Outro conhecido acrescentou: "São relacionamentos abusivos, as mulheres batem nos companheiros e acabam apanhando". Esses comentários me chocaram. Foram feitos em resposta a uma recente pesquisa sobre violência doméstica em Roraima, estado com maior taxa de homicídios de mulheres no país.

A pesquisa, na qual trabalhei, expôs as falhas do governo no enfrentamento da violência doméstica. Mas algumas pessoas parecem não perceber os inegáveis equívocos estatais e, em vez disso minimizam a violência e culpam as mulheres. Notícia do século XXI: a agressão às mulheres continua bem real, assim como a decepcionante resposta do Estado. A culpa não é das mulheres.
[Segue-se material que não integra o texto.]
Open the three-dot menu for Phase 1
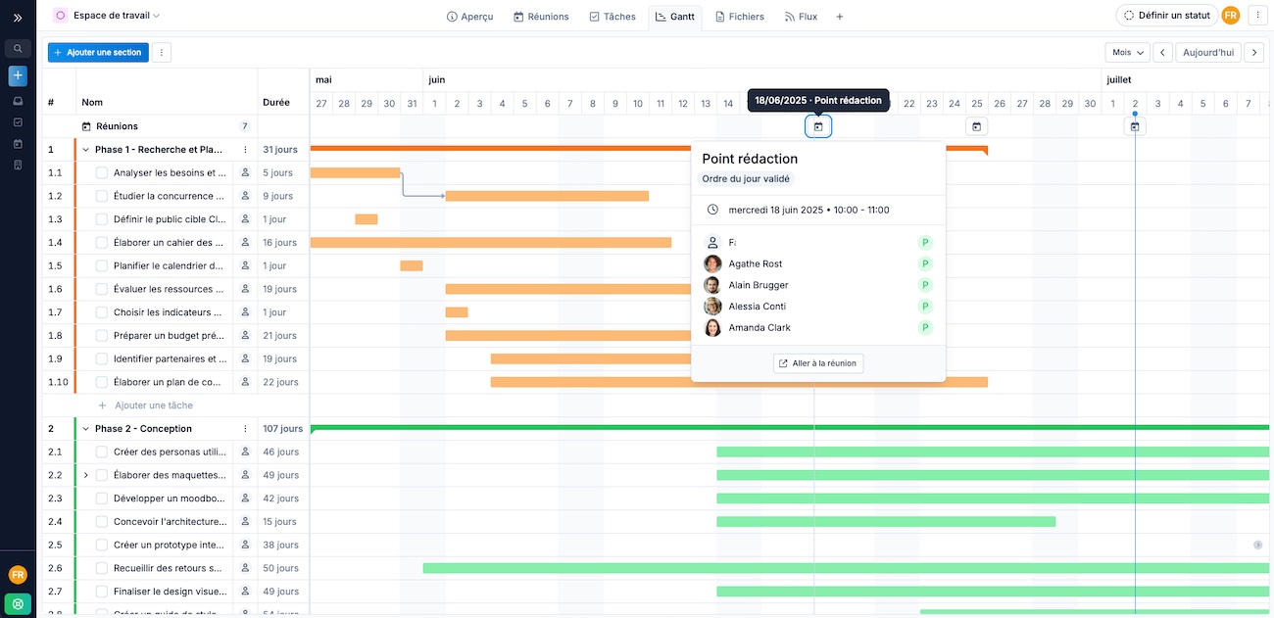This screenshot has height=618, width=1274. coord(245,150)
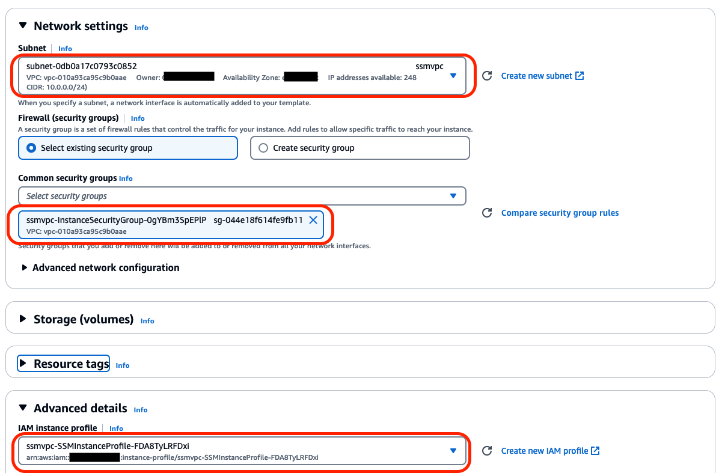Click the Info link next to Subnet
The image size is (725, 473).
coord(64,49)
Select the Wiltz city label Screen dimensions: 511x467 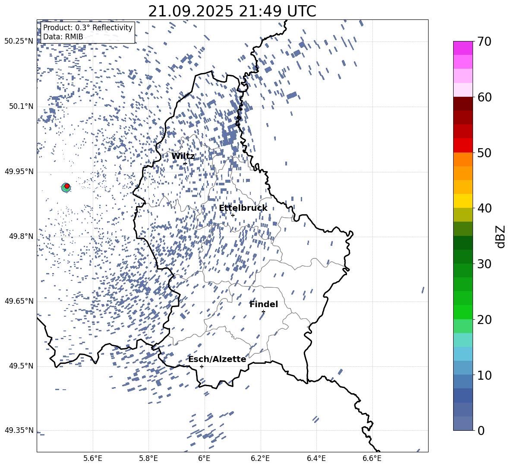183,156
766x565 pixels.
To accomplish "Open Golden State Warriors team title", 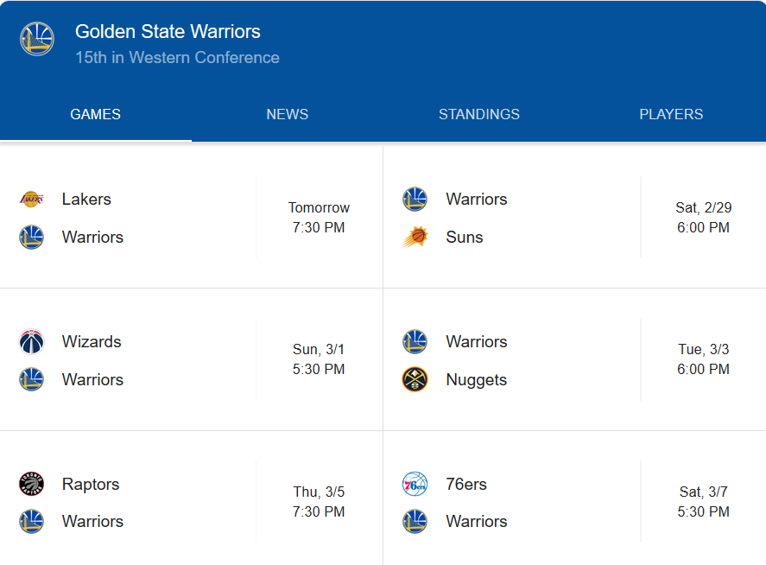I will [168, 32].
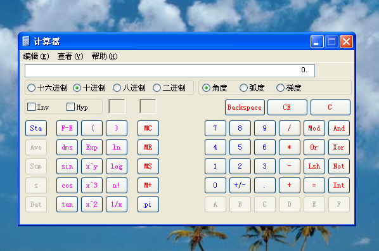Click the CE clear entry button
This screenshot has width=379, height=251.
287,107
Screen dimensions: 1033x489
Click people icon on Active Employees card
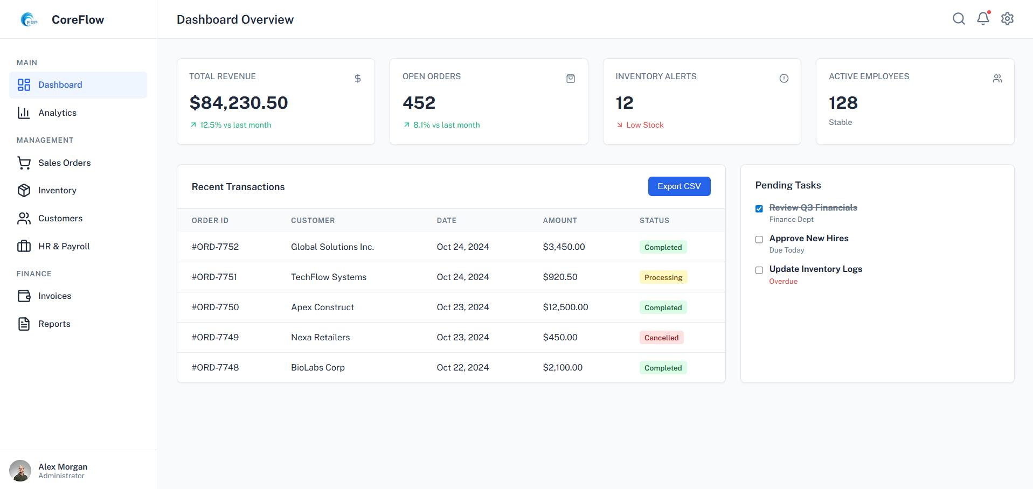[997, 79]
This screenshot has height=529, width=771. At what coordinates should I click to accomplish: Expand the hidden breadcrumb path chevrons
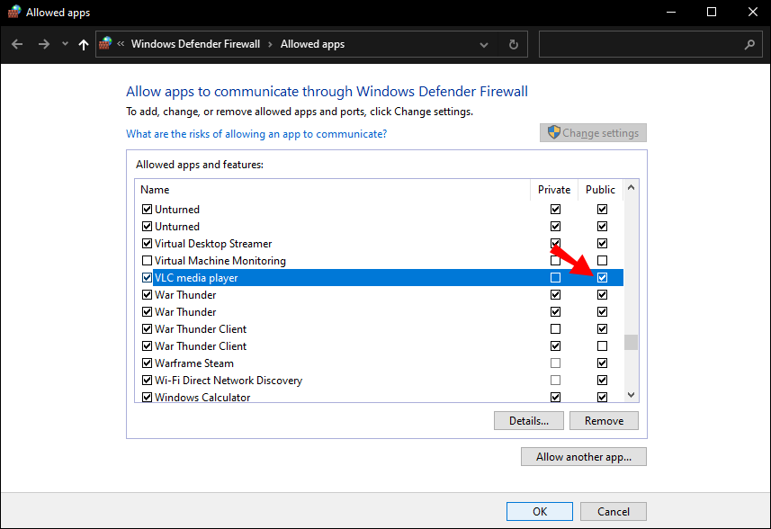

Vejamos o caso de "Ana", que sofreu ofensas e agressões de seu parceiro por oito anos, em dezembro, ele a expulsou de casa e, no meio da rua, bateu em sua cabeça, no rosto e nos braços, ele só parou quando um filho dela o afastou. A filha de Ana, de 13 anos, chamou a polícia que não fez nada "Apenas deixou um cartão". Às três da manhã, as duas caminharam por uma hora até uma delegacia onde escutaram que teriam de ir à delegacia da mulher para denunciar a agressão, apesar de ela estar fechada naquele dia. Só na semana seguinte Ana conseguiu registrar a ocorrência e pedir proteção.

É claro que algumas mulheres podem também agredir. Isso não tem absolutamente nada a ver com o sofrimento de milhares delas que sentem que não têm escolha senão suportar abusos, esconder hematomas e fingir que nada aconteceu.

Mulheres sofrem violência por anos sem procurar ajuda. Apenas 25% reportam agressões. Podem sofrer pressão familiar com o parceiro. Podem se preocupar em como alimentar, vestir e abrigar seus filhos. O peso do estigma pode inibi-Ias de compartilhar suas experiências e traumas com a polícia. Muitas vezes temem que o agressor faça suas ameaças, caso descubra que elas foram à polícia, sem que essa possa detê-lo. Mas uma das principais razões para não reportarem a violência está na descrença de que isso fará diferença.

Quando se trata de violência contra a mulher, a impunidade é a regra. Encontramos cerca de 8400 boletins de ocorrência de violência doméstica acumulados na delegacia da mulher em Boa Vista. A delegada-chefe disse que falta pessoal para tornar os "passos iniciais de investigação", inclusive ouvir a vítima, que permitiria a instauração de inquérito. Roraima reflete um problema nacional.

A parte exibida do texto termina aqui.